S0168: Gazer
Analyst context for executives and security teams
Gazer matters because ATT&CK describes it as a Windows backdoor associated with Turla and links it to persistence, stealth, and encrypted command-and-control behaviors. For leaders, the decision value is not a single malware name; it is whether the organization can prove it would notice a quiet Windows backdoor that persists through logon/startup mechanisms, hides artifacts, injects into processes, and communicates over web protocols with additional encryption.
Executive priority
Prioritize this as a resilience and evidence question: can the SOC and IR teams demonstrate visibility into Windows persistence changes, suspicious process behavior, file hiding/deletion, and encrypted outbound web traffic? Because ATT&CK provides no official detection guidance for Gazer, leadership should ask for coverage evidence mapped to the related techniques rather than assuming malware-signature detection is sufficient.
Technical view
Validate controls against the ATT&CK relationships for S0168: Windows scheduled tasks, Registry Run keys/startup folders, Winlogon helper DLL changes, screensaver-based persistence, shortcut modification, process injection/thread execution hijacking, timestomping, file deletion, NTFS file attribute abuse, encoded/encrypted files, user discovery, ingress tool transfer, mutex-based execution constraints, and encrypted C2 over web protocols. Treat this as a Windows endpoint plus network-detection use case, with special attention to behaviors that can blend into normal administration or ordinary HTTPS traffic.
Likely telemetry
- Windows endpoint process creation and parent/child process telemetry
- Windows registry auditing for Run keys, Winlogon paths, startup persistence, and screensaver configuration
- Scheduled task creation/modification events
- File creation, deletion, timestamp, shortcut, .scr, DLL, and NTFS attribute/alternate data stream evidence
- Process injection or memory-behavior telemetry from EDR where available
Detection direction
- Do not rely on an official Gazer detection analytic; ATT&CK does not provide one for this object.

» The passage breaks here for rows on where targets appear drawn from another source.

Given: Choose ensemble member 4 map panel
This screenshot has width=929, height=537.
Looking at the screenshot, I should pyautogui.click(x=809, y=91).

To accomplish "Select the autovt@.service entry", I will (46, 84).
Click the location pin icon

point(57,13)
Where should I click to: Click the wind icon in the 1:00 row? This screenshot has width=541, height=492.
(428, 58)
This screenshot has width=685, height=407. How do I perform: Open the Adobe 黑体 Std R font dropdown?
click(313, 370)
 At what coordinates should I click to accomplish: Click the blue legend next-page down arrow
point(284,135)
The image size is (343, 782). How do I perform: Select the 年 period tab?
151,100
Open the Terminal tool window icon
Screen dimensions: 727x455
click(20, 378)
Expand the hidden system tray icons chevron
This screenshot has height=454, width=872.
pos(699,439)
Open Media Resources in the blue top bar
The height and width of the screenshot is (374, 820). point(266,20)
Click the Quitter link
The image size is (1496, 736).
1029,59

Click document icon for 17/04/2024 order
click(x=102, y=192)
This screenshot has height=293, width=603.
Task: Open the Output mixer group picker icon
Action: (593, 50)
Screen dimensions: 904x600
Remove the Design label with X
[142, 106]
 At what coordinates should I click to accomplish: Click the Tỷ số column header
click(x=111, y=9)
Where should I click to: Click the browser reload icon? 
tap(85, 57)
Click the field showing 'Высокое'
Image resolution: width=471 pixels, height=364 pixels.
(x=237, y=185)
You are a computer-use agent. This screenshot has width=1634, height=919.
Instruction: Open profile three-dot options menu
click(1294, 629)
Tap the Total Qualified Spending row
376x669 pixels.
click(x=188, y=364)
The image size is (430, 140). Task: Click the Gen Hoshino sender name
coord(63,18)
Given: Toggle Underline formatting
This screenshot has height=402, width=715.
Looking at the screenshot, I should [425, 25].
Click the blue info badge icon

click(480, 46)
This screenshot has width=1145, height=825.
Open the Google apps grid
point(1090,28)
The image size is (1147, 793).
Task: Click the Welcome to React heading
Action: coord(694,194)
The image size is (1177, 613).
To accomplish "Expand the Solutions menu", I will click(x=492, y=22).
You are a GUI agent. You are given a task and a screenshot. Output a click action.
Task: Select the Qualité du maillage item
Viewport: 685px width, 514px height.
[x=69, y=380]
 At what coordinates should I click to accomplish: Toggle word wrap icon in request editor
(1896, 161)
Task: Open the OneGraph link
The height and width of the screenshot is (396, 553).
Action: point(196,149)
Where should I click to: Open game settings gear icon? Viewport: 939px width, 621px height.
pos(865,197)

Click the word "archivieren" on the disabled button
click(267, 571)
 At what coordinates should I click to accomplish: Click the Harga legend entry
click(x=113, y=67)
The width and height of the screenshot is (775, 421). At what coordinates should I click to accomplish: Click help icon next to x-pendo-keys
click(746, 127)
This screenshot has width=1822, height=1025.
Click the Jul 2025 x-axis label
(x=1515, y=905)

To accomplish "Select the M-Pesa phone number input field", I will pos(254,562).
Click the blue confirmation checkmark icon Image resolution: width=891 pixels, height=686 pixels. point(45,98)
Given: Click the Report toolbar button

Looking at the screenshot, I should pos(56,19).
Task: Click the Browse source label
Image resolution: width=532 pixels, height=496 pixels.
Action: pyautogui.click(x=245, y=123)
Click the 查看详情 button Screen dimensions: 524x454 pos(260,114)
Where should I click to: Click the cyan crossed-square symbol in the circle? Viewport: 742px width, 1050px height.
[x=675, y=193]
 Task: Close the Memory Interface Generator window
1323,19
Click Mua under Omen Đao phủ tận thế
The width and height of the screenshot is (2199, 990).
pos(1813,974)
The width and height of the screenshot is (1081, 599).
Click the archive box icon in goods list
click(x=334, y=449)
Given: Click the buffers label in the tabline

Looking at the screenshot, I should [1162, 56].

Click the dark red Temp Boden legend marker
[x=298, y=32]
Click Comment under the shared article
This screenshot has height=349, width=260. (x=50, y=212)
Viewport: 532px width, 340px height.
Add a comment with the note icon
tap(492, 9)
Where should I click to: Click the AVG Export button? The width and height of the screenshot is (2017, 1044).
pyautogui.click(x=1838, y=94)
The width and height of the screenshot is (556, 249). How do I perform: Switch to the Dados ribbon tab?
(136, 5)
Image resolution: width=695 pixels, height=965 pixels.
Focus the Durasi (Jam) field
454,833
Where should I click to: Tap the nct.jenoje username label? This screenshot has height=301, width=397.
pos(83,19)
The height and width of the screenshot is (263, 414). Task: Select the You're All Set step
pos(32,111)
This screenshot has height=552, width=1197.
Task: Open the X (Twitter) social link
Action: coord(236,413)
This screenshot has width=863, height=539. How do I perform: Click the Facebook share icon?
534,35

- Map detections to the related techniques and test whether Windows persistence changes are visible and triaged with useful context.
- Tune for administrative false positives: scheduled tasks, Run keys, shortcuts, and signed binaries are common, so detections should consider rarity, path, signer, user context, timing, and correlated process/network activity.
- Correlate stealth signals such as timestomping, file deletion, NTFS attribute abuse, encoded files, and process injection rather than alerting on each weak signal in isolation.
- Review outbound web traffic for unusual destinations, beacon-like patterns, or encrypted payload behavior, while recognizing that encrypted C2 may limit content inspection.
Mitigation priorities
- Harden and monitor Windows persistence surfaces: scheduled tasks, startup folders, Run keys, Winlogon helper paths, screensaver execution, and shortcut locations.
- Apply least privilege and change control around registry locations and startup mechanisms that enable persistence or privilege escalation.
- Maintain endpoint protection/EDR coverage capable of recording process, file, registry, and memory-behavior signals relevant to injection and stealth.
- Restrict and monitor unauthorized tool transfer and suspicious outbound web communications through egress controls, proxy logging, and DNS visibility.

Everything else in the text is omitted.